Ускоряющийся лабиринт - [58]
— Прошу прощения…
— Будете просить, когда я закончу. Вы что, в самом деле не понимаете, о чем речь?
— Простите. Мне нездоровится. Машина, производство, финансовые расчеты — все это отнимает уйму сил.
— Да забудьте вы уже о своей чертовой машине!
— Простите, я не понимаю.
— Он не понимает, видите ли. Мой сын — ваш пациент, так сказать. Чарльз Сеймур. Надеюсь, это имя вам что-нибудь говорит?
— Боже мой. Ну конечно же. О, я прошу у вас прощения, ваша светлость.

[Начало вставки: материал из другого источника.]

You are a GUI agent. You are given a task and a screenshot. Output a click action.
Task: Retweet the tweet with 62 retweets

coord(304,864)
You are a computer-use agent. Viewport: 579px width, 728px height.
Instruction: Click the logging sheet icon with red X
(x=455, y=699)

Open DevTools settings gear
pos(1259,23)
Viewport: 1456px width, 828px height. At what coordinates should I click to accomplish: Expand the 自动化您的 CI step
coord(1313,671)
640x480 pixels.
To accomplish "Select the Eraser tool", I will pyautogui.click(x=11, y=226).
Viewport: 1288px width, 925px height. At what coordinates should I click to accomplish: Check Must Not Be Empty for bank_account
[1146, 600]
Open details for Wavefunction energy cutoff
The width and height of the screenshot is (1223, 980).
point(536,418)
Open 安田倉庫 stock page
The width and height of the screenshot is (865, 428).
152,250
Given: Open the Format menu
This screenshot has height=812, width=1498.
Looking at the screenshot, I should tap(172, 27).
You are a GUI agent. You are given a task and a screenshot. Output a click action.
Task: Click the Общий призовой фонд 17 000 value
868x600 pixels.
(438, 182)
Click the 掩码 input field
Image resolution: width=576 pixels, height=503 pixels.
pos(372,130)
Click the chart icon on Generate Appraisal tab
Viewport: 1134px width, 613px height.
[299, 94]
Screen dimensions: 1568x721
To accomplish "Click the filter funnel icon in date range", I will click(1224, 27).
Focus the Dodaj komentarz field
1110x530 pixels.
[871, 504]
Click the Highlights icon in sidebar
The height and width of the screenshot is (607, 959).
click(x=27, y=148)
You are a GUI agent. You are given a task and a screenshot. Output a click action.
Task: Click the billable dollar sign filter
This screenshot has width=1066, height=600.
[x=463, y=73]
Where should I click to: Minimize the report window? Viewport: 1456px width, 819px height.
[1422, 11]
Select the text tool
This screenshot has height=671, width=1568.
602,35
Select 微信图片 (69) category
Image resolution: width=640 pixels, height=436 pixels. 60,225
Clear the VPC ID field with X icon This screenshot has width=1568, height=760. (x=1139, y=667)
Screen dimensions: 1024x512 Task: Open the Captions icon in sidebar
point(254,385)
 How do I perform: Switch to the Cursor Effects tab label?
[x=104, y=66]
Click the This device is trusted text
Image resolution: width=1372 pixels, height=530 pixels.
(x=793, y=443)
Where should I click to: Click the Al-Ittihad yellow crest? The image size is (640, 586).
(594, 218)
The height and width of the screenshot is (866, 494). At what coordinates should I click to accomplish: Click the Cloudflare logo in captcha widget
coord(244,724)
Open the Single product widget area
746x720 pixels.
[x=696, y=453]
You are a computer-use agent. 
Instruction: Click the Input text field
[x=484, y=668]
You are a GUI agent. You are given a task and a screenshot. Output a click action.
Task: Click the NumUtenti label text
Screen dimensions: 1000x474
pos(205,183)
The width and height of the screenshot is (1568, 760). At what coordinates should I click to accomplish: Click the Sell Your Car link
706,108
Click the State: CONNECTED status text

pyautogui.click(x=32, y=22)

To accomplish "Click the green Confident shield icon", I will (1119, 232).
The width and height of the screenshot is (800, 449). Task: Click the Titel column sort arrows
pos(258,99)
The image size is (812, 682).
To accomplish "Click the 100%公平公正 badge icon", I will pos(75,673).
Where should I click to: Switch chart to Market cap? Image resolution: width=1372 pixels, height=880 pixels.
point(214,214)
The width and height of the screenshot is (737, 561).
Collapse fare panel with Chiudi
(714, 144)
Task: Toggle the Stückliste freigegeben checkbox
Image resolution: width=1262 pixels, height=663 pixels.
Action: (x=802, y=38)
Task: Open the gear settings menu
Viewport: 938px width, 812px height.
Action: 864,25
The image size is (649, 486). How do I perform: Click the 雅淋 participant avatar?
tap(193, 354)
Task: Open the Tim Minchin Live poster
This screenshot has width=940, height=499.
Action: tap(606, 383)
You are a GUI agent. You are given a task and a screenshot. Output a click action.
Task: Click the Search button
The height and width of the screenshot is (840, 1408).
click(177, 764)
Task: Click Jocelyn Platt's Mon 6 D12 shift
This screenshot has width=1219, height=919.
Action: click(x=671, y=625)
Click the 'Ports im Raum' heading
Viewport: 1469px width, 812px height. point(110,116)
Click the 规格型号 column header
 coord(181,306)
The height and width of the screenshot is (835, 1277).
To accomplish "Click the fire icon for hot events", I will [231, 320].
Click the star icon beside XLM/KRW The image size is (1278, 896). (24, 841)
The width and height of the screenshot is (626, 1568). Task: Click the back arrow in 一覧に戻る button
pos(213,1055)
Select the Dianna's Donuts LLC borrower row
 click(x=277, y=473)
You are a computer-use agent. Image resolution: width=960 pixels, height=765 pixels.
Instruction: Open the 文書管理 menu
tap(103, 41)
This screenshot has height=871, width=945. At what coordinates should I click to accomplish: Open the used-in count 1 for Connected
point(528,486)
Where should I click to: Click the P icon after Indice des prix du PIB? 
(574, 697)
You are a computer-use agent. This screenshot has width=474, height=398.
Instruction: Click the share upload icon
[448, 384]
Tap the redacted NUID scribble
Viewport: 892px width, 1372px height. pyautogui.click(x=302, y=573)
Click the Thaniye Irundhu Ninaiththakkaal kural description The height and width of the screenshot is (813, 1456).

— Вот-вот, как я и говорил. Можете его сюда позвать?
— Если вам будет угодно.
— Да, мне угодно. Мне в высшей степени угодно. Но это невозможно. Вы не сможете его позвать. И вновь я потрясен, что вы сами об этом не знаете. Не сможете, ибо его здесь нет. Он сделал именно то, чего я пытался избежать, платя вам. Удрал с этой мерзкой шлюшкой.
Весна
Утро. Дверь открыта. Выходишь на свет, в распахнутый мир осторожно, шаг за шагом, словно стараясь не упасть. Вдыхаешь самую малость безбрежного воздуха. Листья на деревьях, зеленая поросль в огороде, где тихо трудятся люди. Никто не нападает, не набрасывается. Цветы и облака. Какой тихий день.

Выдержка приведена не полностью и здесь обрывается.